The mention of sexual reorientation -- a person consulting with psychological practitioners to change his sexuality -- is taboo not just in the homosexual community, but in both the clinical community and society as a whole. Ever since homosexuality was taken off the Diagnostic and Statistical Manual of Mental Disorders a quarter century ago, those who provide reorientation therapy and, more disturbingly, those who wish to undergo it are stigmatized and labeled as threats to the gay rights movement.

Following the moral logic adopted by the gay rights movement -- and not the rhetoric of homosexual haters -- this stigma is flat-out wrong.

When it comes to sexual reorientation, the principles of being who you want to be without the burden of outside interference are abandoned and pushed aside by a rigid adherence to a visceral, political agenda. In the same way that opponents of homosexuality need to view sexuality as a pure choice to reconcile it with their moral system, the interests of gay rights proponents are best served when sexuality is defined as an immutable, hard-wired, genetic trait. The truth that sexuality's secret likely lies somewhere between these two extremes is ignored on both sides.
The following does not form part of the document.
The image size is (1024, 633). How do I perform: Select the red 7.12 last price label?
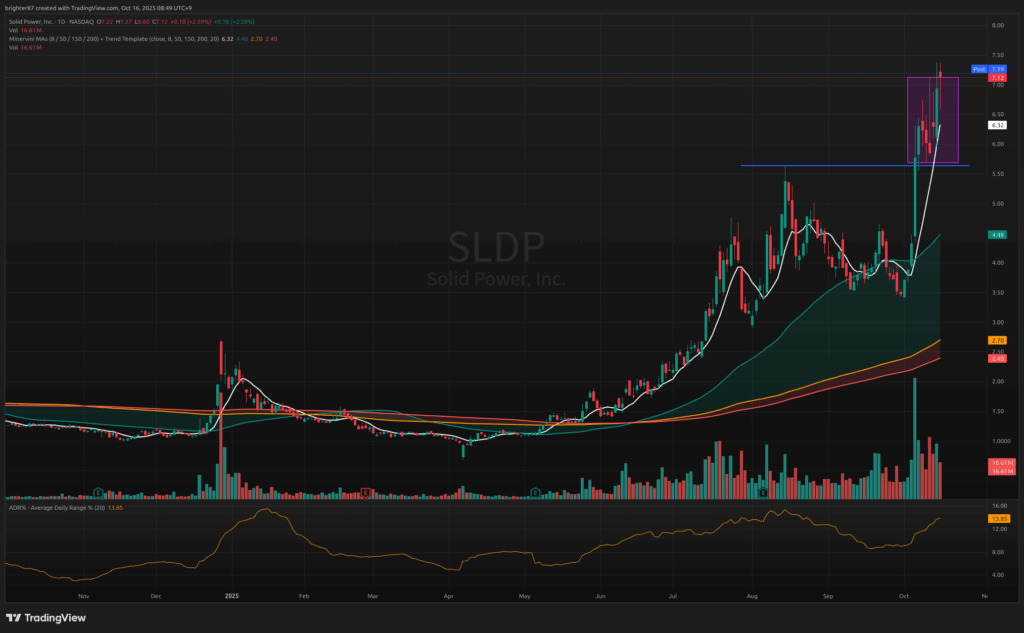point(996,77)
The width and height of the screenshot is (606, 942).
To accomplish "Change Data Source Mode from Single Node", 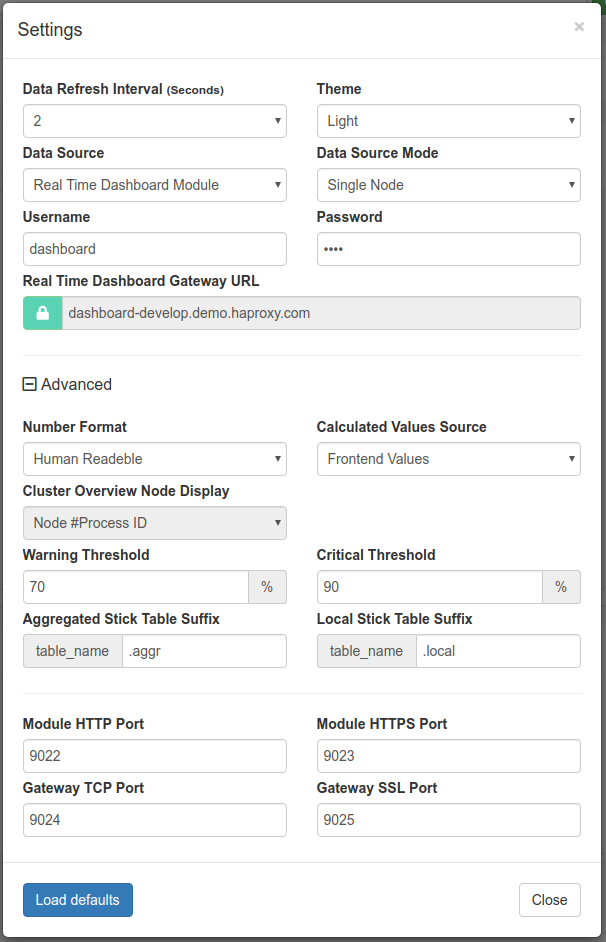I will coord(448,185).
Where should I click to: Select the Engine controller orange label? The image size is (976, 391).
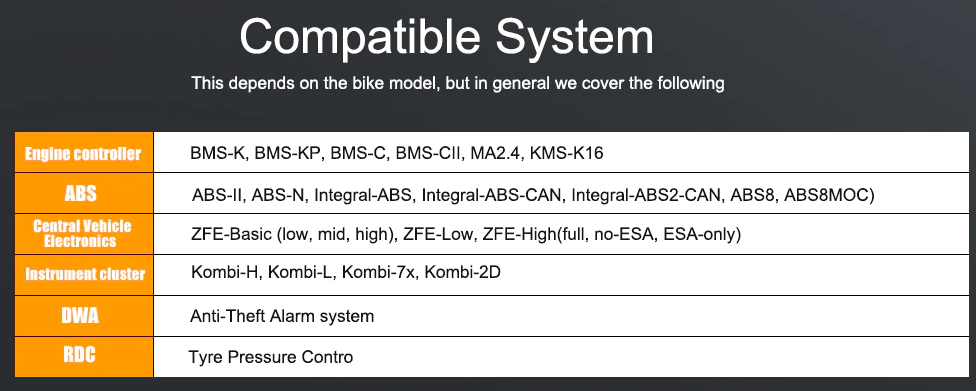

That voluntary ignorance on the part of the gay rights movement infringes on the sexual freedoms of those who make the conscious decision to attempt a sexual reorientation.

This is not a question about overboard parents forcing their kids into re-education camps. This is not a question of psychiatrists telling gay patients that they must change. This is about people who believe that their lives and their true identities would be best served by reorientation therapy.

In a part of life that is so personal, so crucial and so mysterious as sexuality, no one has the right to impose their politics on what should be an individual decision.

No one has the right to tell the 45-year-old man with a wife and kids that he needs to embrace his homosexual thoughts regardless of how important his family is to him. No psychologist should tell a conflicted student looking for help that he cannot help him overcome his homosexual feelings because his hands are tied ethically.

No one should be forced to accept on the pressure of political correctness what they do not believe to be their true identity.

In a way, this stigma against reorientation is indicative of how far gay rights have come in this country. Thirty years ago, homosexuals who claimed they were happy with their lifestyle were not to be believed and thought to be in denial. Now, those who wish to change are falsely labeled as repressed. The argument has been totally reversed.

But the fact that this reversal has gone too far is evidenced by the story of Columbia Psychology Professor Robert Spitzer. This past spring, Spitzer released a study of 200 self-proclaimed ex-homosexuals. He concluded that 66 percent of the men and 44 percent of the women, through therapy, were able to experience "good heterosexual functioning." This indicated that sexuality is in fact variable.

Sensing a threat to their ideology, gay rights groups wasted little time in mobilizing a smear campaign. According to The Wall Street Journal, Spitzer was labeled as a charlatan selling "snake oil packaged as science" by the National Gay and Lesbian Task Force. The Human Rights Campaign said his study was plagued by "anti-gay views" and tainted by "close ties to right-wing political groups."

But what makes this story extraordinary is that 30 years ago, Spitzer was the darling of the gay rights community as he spearheaded the campaign to dash homosexuality from the psychological diagnostic books.

This is not a man working to forward a bias agenda or throw the progress of gay rights back a generation. Motivated by scientific curiosity, Spitzer sought to answer a fundamental question about the variability of human sexuality. He sought an answer not structured or censored by political tunnel vision.

Spitzer proved that those who truly wish to reorient their sexuality can do so. And those of us who believe in individual freedoms, who believe that we should all be honest with ourselves, should not get in their way.

Alex Wong is a senior English major from Wyckoff, N.J.